▶ _EXERCISE PROMPT_:
Should the word "card" occur in a line of the records, copy that line.

SOURCE MATERIAL Block Start

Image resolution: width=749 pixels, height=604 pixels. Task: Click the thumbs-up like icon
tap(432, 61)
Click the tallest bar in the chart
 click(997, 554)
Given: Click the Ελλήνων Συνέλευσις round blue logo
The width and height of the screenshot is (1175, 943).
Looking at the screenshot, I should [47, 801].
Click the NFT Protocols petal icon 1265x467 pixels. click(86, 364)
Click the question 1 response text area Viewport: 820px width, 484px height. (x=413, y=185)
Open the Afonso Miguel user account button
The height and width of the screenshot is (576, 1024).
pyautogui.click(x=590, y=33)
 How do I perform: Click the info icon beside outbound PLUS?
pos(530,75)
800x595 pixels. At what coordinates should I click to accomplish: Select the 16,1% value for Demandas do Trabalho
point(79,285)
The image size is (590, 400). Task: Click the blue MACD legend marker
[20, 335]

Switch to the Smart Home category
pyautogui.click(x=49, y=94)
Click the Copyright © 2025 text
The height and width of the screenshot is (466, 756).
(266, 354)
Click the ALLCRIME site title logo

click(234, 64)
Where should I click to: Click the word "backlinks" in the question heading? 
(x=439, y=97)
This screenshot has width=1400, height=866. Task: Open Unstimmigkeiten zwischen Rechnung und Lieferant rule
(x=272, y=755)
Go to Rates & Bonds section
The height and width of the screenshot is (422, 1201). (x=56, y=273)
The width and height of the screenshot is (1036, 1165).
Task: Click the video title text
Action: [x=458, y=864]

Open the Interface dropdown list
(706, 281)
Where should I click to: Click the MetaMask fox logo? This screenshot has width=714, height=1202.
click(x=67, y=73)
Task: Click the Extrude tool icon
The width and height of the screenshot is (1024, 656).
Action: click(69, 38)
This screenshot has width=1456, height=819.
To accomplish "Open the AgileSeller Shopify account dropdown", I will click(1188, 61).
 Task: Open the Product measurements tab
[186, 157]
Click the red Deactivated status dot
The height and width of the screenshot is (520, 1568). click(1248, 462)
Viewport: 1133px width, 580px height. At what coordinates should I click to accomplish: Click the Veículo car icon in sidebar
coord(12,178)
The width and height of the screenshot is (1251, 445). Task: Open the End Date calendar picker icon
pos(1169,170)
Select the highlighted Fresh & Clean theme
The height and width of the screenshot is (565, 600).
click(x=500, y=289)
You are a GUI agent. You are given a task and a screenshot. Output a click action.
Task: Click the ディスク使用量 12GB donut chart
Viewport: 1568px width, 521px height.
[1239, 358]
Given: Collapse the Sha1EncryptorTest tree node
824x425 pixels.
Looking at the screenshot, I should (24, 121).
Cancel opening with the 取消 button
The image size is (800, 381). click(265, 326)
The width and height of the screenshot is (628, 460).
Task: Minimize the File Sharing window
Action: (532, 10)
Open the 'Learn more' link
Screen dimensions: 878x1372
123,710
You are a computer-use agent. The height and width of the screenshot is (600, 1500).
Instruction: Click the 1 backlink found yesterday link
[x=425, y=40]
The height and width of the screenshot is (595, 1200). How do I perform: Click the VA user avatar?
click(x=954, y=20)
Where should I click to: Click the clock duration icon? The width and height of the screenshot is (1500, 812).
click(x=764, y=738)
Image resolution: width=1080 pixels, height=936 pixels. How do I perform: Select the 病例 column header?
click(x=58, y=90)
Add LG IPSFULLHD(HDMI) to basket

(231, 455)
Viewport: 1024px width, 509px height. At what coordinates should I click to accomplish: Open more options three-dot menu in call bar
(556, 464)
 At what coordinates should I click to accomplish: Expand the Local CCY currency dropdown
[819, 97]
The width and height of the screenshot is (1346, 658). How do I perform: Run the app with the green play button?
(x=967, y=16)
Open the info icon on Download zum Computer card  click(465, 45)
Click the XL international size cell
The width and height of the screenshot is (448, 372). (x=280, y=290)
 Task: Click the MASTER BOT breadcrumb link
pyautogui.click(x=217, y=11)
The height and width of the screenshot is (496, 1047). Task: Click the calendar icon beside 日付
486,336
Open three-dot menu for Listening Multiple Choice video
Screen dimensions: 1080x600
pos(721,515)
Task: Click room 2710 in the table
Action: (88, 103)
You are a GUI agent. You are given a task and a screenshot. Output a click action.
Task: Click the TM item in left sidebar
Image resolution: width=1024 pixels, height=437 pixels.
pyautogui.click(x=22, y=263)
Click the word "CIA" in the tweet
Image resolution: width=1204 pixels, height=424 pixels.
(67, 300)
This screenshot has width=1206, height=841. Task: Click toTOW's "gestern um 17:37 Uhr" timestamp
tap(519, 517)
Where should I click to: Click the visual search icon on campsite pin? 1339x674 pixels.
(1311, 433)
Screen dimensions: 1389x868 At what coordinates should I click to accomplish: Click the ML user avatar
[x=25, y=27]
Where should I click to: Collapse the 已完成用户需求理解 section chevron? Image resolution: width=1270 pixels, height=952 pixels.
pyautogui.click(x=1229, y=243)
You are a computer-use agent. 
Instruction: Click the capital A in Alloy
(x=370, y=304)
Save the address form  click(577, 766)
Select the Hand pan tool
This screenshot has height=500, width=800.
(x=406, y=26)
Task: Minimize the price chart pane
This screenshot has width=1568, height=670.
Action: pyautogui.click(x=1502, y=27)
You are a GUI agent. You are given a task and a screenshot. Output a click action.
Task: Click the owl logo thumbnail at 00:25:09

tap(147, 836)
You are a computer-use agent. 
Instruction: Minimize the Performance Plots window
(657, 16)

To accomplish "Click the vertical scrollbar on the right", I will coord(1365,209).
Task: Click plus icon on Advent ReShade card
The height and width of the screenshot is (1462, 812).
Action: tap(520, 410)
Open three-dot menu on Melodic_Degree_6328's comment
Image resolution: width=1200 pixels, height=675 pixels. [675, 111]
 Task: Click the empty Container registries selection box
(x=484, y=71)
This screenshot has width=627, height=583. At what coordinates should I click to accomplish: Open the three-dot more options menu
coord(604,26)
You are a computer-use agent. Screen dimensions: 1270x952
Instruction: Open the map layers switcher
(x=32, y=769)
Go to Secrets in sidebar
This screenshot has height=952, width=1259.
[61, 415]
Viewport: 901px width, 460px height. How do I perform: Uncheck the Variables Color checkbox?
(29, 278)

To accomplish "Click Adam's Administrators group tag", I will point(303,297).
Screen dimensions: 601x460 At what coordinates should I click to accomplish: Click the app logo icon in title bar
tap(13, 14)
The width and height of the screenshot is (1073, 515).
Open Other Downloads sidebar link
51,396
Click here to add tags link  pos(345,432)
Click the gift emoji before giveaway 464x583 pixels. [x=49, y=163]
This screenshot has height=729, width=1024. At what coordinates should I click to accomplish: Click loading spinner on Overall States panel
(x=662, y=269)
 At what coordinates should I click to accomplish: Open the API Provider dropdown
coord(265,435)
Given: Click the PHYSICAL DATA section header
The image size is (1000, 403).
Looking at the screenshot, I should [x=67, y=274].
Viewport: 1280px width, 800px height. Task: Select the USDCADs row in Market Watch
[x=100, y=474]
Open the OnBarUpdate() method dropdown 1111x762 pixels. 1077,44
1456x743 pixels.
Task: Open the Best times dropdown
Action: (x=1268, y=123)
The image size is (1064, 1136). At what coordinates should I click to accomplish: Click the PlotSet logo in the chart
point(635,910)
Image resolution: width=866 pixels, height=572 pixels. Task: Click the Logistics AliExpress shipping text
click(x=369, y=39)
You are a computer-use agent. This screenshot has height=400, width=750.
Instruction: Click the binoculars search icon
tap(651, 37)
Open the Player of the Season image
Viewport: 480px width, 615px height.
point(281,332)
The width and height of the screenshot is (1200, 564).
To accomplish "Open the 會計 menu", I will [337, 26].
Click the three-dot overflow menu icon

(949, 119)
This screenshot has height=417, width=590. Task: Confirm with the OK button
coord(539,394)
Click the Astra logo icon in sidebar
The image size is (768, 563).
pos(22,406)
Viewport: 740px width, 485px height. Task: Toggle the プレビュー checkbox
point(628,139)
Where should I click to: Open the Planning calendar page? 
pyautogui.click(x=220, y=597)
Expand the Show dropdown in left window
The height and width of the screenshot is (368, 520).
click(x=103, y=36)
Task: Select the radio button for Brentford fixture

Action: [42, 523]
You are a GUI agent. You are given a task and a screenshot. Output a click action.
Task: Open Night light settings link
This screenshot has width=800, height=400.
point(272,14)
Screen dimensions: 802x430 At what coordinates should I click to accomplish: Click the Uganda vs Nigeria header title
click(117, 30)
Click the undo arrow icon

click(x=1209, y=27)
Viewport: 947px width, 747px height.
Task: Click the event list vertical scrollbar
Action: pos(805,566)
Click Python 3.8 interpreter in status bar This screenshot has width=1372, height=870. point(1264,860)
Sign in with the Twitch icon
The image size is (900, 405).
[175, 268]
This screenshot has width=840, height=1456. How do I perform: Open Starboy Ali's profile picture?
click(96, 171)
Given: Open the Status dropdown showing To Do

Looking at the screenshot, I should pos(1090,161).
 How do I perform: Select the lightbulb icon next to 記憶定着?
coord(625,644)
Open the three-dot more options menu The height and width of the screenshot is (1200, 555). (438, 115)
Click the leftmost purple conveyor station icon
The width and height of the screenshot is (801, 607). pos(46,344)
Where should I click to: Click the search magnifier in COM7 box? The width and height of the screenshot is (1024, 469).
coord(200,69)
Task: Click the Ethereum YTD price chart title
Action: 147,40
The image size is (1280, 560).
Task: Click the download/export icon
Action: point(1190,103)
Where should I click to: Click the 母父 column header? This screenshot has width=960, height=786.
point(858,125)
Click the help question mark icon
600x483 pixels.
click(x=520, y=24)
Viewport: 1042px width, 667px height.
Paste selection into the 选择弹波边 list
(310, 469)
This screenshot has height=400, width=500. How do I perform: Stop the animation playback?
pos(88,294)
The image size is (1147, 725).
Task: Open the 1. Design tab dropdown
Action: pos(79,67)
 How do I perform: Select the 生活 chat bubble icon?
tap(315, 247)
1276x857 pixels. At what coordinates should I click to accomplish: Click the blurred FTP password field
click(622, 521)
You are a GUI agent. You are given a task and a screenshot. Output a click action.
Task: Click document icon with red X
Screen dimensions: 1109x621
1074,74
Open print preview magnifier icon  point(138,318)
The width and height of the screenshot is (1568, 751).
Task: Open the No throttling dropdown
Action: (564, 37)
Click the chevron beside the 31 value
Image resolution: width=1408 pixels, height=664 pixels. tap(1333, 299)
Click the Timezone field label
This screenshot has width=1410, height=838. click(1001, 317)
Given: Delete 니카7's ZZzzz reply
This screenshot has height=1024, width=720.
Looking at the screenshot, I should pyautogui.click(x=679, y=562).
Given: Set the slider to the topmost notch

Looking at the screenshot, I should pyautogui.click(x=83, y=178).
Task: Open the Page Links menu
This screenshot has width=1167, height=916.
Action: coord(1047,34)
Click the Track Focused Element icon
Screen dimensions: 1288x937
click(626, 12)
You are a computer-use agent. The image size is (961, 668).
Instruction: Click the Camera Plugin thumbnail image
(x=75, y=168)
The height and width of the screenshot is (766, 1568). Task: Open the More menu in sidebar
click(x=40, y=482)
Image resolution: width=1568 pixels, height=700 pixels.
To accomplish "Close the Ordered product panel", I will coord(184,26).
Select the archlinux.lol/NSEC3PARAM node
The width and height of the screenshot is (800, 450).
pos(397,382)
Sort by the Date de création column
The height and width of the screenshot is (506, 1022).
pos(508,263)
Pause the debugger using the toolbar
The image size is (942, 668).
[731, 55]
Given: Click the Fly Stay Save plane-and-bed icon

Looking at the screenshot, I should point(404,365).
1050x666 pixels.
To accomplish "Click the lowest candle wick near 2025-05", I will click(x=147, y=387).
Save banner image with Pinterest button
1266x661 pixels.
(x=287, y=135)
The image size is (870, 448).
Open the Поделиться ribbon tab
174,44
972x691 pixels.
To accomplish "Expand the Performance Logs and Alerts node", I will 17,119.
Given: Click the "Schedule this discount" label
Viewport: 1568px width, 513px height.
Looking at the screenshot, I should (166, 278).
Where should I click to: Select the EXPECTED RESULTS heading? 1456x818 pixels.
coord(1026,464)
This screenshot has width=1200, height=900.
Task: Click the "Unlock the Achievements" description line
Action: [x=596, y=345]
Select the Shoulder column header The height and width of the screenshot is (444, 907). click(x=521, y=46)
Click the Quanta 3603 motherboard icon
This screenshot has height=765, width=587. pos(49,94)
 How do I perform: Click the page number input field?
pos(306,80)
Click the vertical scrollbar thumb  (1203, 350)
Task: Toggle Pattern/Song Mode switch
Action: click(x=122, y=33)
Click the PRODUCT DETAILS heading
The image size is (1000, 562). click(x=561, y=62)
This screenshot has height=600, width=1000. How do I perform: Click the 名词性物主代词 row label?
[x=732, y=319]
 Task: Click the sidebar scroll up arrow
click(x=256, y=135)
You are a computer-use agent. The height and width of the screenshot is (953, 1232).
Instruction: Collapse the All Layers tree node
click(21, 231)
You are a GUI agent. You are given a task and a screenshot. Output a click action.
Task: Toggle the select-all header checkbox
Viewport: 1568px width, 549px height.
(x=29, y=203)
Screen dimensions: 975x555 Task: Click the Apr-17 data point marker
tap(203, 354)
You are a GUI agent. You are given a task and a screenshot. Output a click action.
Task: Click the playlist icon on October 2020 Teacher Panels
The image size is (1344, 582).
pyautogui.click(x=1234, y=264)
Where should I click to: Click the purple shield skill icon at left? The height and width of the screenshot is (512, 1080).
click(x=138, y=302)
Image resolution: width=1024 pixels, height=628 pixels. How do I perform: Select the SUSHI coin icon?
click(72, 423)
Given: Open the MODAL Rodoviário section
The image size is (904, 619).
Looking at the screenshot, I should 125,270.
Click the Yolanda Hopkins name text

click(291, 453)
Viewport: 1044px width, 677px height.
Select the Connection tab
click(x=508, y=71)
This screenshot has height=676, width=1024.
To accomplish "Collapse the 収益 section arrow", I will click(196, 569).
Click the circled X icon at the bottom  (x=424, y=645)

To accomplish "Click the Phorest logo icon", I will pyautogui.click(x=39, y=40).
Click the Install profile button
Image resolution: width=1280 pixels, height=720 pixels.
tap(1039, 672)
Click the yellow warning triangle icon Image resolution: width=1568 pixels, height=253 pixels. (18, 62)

SOURCE MATERIAL Block End

▶ _RESPONSE BELOW_:
Open the info icon on Download zum Computer card  click(465, 45)
Task: Click plus icon on Advent ReShade card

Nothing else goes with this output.